EU ministers approve migrant relocation plan in face of eastern opposition

  23 September 2015    Read: 554
EU ministers approve migrant relocation plan in face of eastern opposition
EU interior ministers have approved a plan to share out 120-thousand refugees among member states, overriding vehement opposition from four eastern nations.
Czech Republic, Hungary, Romania and Slovakia all voted against the proposals. Finland abstained.

Slovakia said the move had “nonsensically” caused a deep rift and vowed not to implement a quota.

Diplomats said ministers had voted to launched the scheme, backed by Germany and other big powers, in a bid to tackle the continent’s worst refugee crisis since World War Two.

“The EU is accused of not moving quickly enough, so we had to adopt this legal decision on the relocation of 120, 000 people, as the Luxembourg presidency always planned,” said Jean Asselborn, Luxembourg Minister for Immigration and Asylum.

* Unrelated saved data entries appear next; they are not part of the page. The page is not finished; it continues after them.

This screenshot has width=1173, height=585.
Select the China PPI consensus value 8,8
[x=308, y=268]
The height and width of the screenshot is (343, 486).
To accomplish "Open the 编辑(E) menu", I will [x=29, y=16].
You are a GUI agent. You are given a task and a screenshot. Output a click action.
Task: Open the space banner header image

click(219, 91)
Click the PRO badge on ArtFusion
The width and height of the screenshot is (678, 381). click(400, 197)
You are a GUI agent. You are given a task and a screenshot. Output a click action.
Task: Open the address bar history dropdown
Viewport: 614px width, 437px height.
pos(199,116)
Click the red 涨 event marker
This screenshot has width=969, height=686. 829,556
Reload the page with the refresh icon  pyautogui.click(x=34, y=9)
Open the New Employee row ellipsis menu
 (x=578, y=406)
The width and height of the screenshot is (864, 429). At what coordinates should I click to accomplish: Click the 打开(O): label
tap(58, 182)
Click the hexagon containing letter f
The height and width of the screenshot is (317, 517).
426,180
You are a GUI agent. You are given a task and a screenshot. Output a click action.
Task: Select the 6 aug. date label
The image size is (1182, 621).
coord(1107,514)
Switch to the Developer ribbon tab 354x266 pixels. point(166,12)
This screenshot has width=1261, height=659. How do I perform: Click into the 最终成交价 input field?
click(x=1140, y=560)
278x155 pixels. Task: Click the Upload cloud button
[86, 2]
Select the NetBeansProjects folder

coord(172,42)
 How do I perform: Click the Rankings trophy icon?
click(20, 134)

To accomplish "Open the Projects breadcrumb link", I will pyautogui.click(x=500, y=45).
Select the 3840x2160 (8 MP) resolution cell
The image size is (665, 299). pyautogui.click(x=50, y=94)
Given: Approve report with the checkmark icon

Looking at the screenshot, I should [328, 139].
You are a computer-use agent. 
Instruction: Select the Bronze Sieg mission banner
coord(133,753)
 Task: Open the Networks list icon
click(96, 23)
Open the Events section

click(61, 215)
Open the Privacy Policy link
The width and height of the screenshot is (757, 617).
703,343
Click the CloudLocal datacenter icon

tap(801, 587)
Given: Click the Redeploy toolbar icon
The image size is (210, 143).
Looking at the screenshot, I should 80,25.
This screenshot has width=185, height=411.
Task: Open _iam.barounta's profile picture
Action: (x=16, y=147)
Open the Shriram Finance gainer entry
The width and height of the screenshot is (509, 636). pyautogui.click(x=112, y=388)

“If we had not done this, Europe would have been even more divided and its credibility even more undermined.”

The vote came 24 hours before EU leaders meet in Brussels for an emergency summit on migration.

Amid a continued influx of migrants, they want to focus on tightening external borders and ramping up aid for refugees.

Speaking from Brussels, euronews correspondent Sandor Zsiros said: “The European Council wanted an unanimous decision, but this didn’t happen because of the rejection by four Central and Eastern European countries.

“That’s why the EU leaders at Wednesday’s summit need to address the division between Eastern and Western Europe on migration issues.”